The New Old began as a 2017 exhibition at the Design Museum in London, and has been traveling to different countries since then. For the Pratt adaptation, curator Myerson invited the university’s faculty to contribute their own projects to the show, included more American examples, and altered some of the contextual storytelling to the unique conditions of aging in the United States.
Compared to other wealthy countries, the United States’s life expectancy is lower, 79 years rather than 81. Factors contributing to this difference include unequal access to health care, opioid overdoses, alcoholism, suicide, and a high rate of traffic fatalities. The vast majority of Americans aged 65 and older—about 96 percent, according to the exhibition—live in regular houses, apartments, and mobile homes. Just four percent live in specialized housing, like elder care facilities. Meanwhile, 56 percent of Americans aged 65 or older live in suburban areas and 23 percent in rural areas—places that are car dependent and far from services. While European countries have a large social safety net, the American belief in “rugged individualism,” Myerson argues, sets seniors up for difficult later years.
“Individualism manifests in enormous inequality,” Myerson says. “If you are wealthy in America, you will age well. If you’ve not got any money, aging is more of a problem.”
The reality is most Americans are aging in place, in homes that aren’t adapting to their changing needs. The projects in New Old show solutions to the challenge of housing for seniors and also include conceptual projects that might spark solutions in the future.
There has been a focus on designing better elder care facilities and creating new models for senior housing. For example, the exhibition includes the 120-unit Dr. George Davis Senior Building in San Francisco, a space where seniors can age in a supportive and dignified setting that’s near services and that is beautiful and comfortable. All of the units are designated as affordable, with 20 units reserved as permanent housing for homeless seniors. Designed by David Baker Architects, the space is brimming with common areas for socializing.
“This was an architectural invention as a social innovation,” Myerson says.
Not all seniors want, or can afford, to move into a specialized facility. But many also need some degree of care. For New Old, Myerson commissioned an apartment concept from the British firm Industrial Facility, which has worked with companies like Herman Miller and Muji to design products. Their Amazin apartment was based on the notion of independent living through an elaborate, invisible service system that used robots as well as human labor to replenish the pantry, to clean, and to wash laundry.
The project received criticism as a gilded cage—“If you never run out of milk, you never have to have a reason to leave, and you become more isolated,” Myerson pointed out—which sparked a conversation on the rational and emotional associations with home. Any good design solutions will have to address both the practical realities of home and its emotional elements.

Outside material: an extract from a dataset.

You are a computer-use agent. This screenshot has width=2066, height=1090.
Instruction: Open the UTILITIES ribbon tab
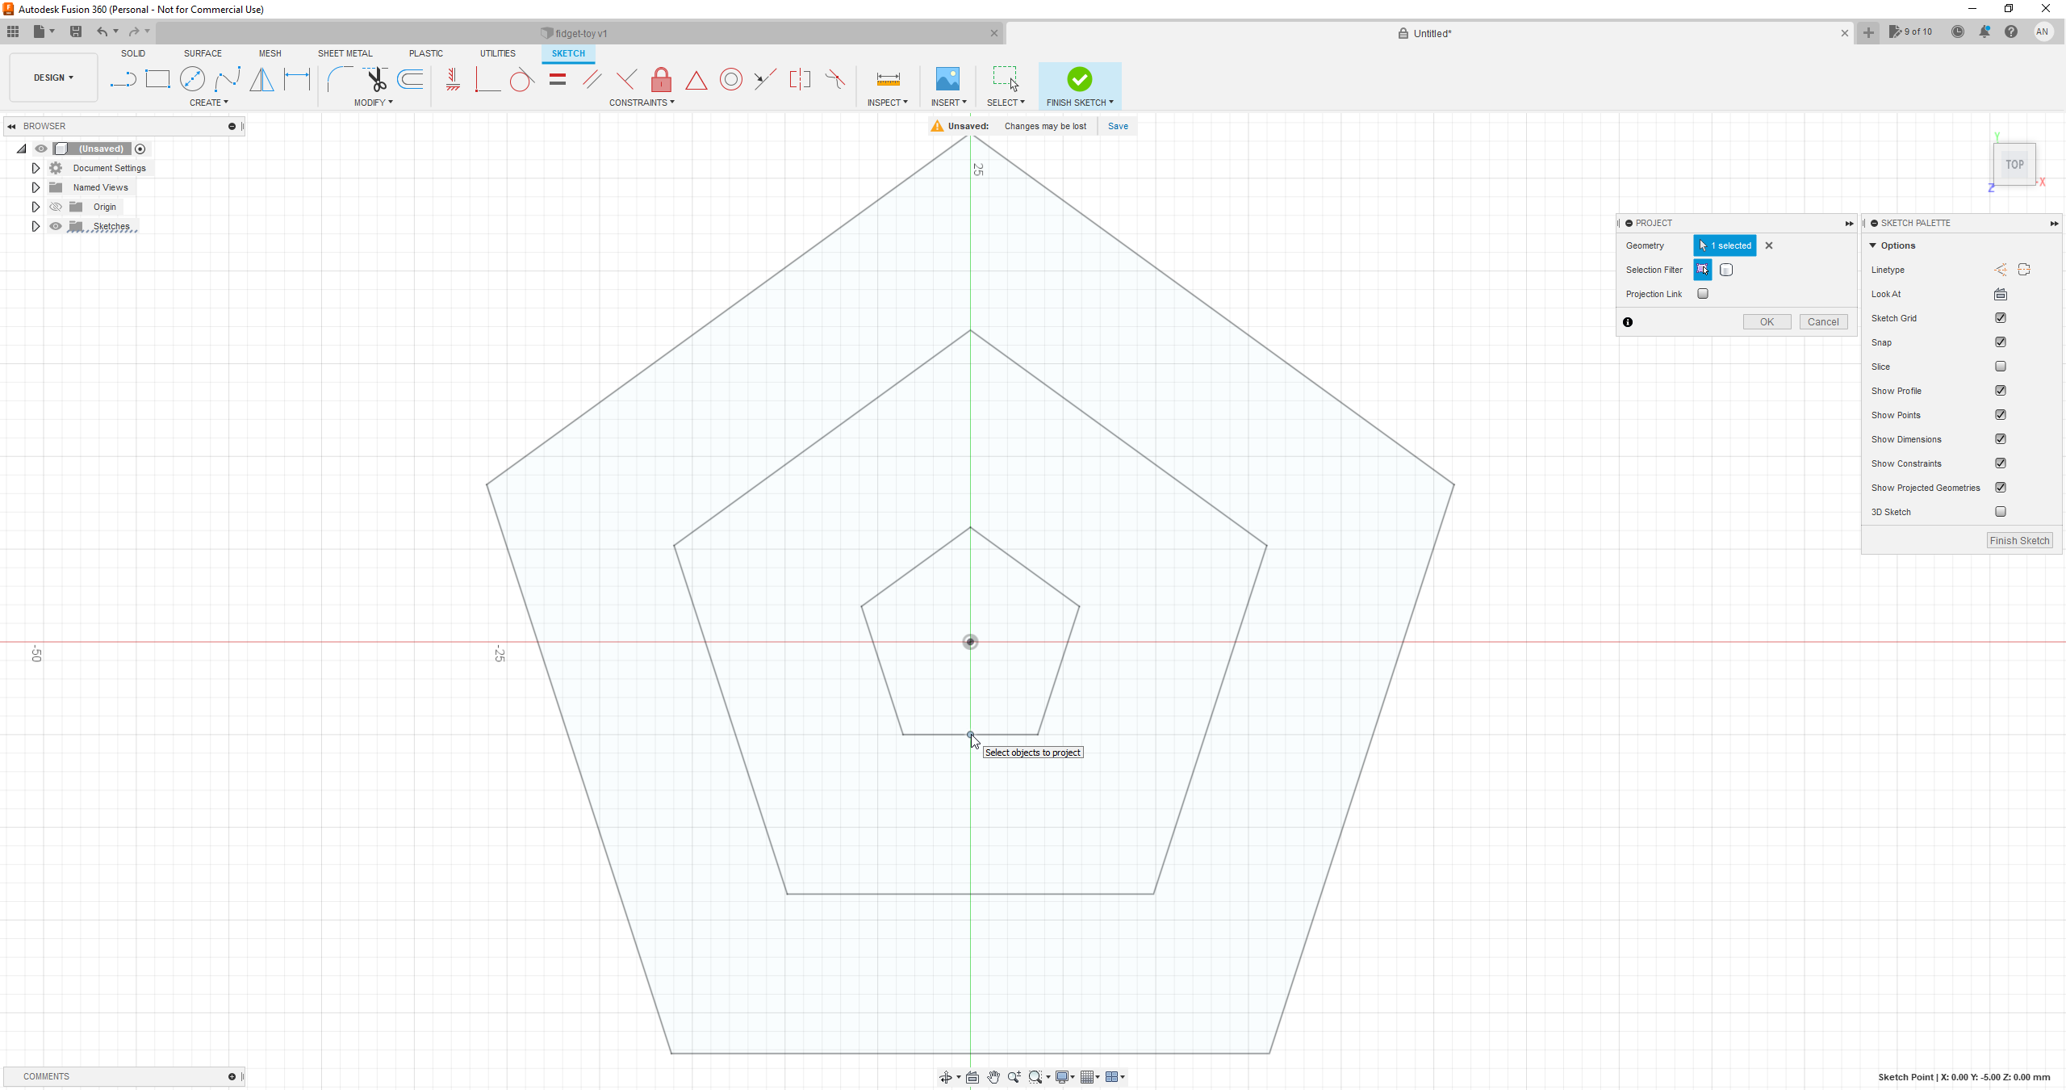pyautogui.click(x=497, y=53)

“Home isn’t the physical function of space where you sleep and cook and watch the telly,” Myerson says. “It’s an emotional space: Your relationship with your kids, your neighbors. As your senses diminish, home becomes a form of memory.”
Pratt professor Keena Suh and Markus Waschewsky explored the emotional end of the spectrum through a work called “Senses of Home,” which conceived of home as a collection of memories.

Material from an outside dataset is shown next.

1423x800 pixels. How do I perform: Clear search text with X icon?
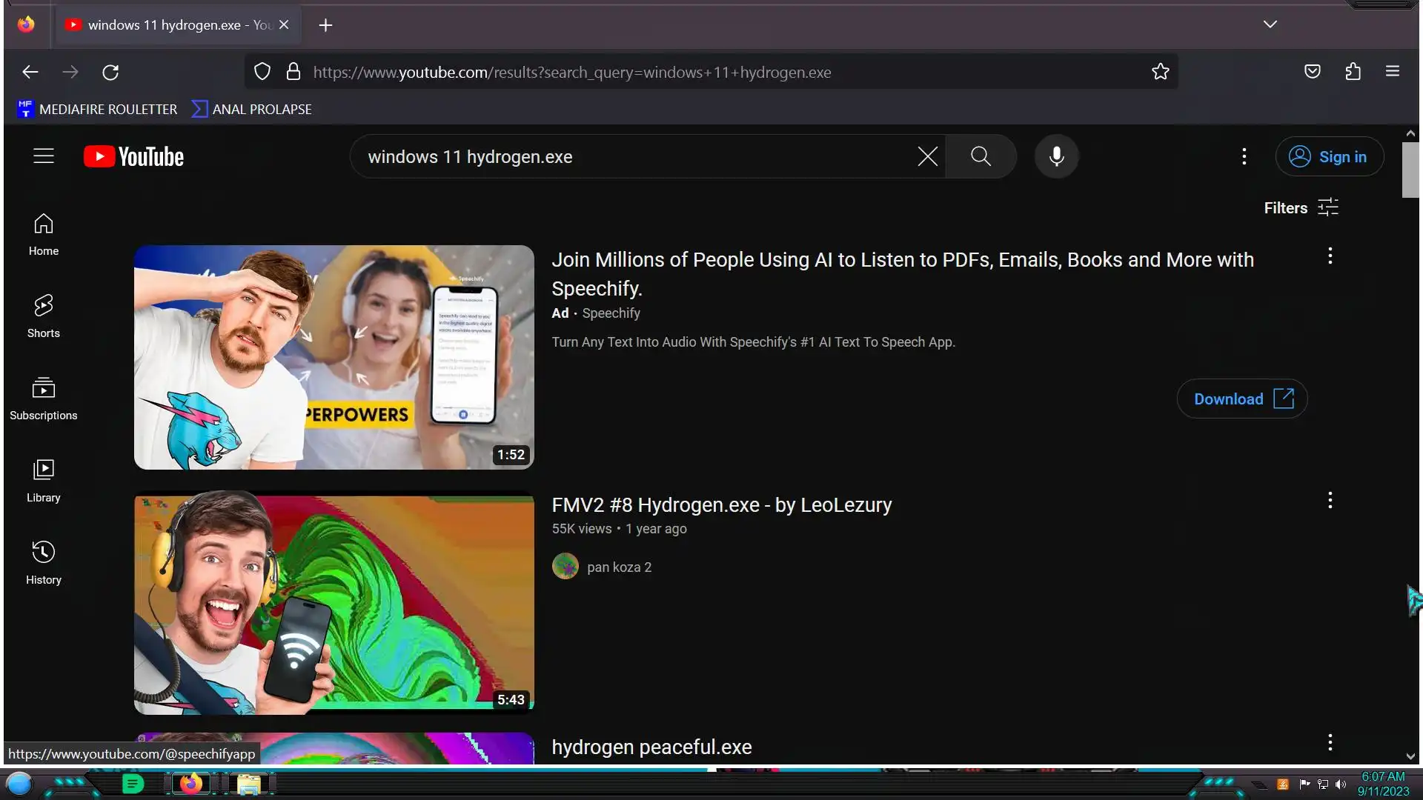point(927,156)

Myerson sees a huge opportunity for design to address the needs of older people aging in place, with adaptive products that make it easier to complete daily tasks, like Sugru, a type of putty that you can use to make objects easier to hold. Or a sculptural sink that has clearance beneath it so wheelchair users or those who need to sit in a chair can do so easily.

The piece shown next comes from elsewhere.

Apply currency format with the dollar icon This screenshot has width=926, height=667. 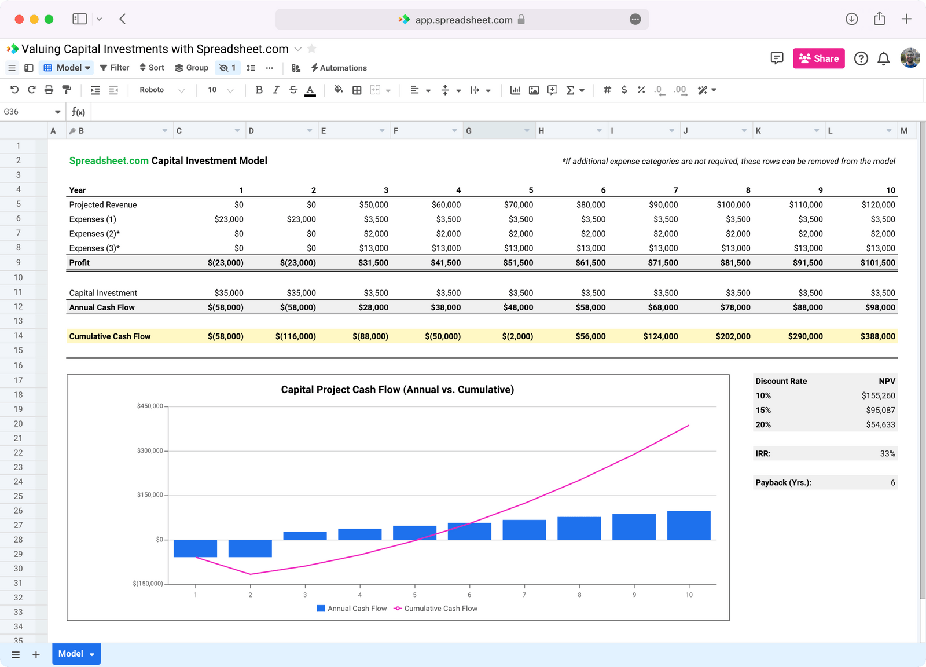tap(624, 90)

“We need lives that are connected, fulfilled, healthier, active, and more engaged and key to that is accessible design,” he says. “The European approach is inclusive design, which is to see the market potential [of designing products everyone can use] and is better than the American approach of universal design, which is to use legislation to punish if you don’t make it accessible. It’s stick versus carrot.”
The overarching message of New Old is that our homes and communities need more inclusive design, which benefits everyone in the end.
“The problems people have with wheelchairs are the same problems mothers have with buggies and executives have with rolling luggage,” Myerson says.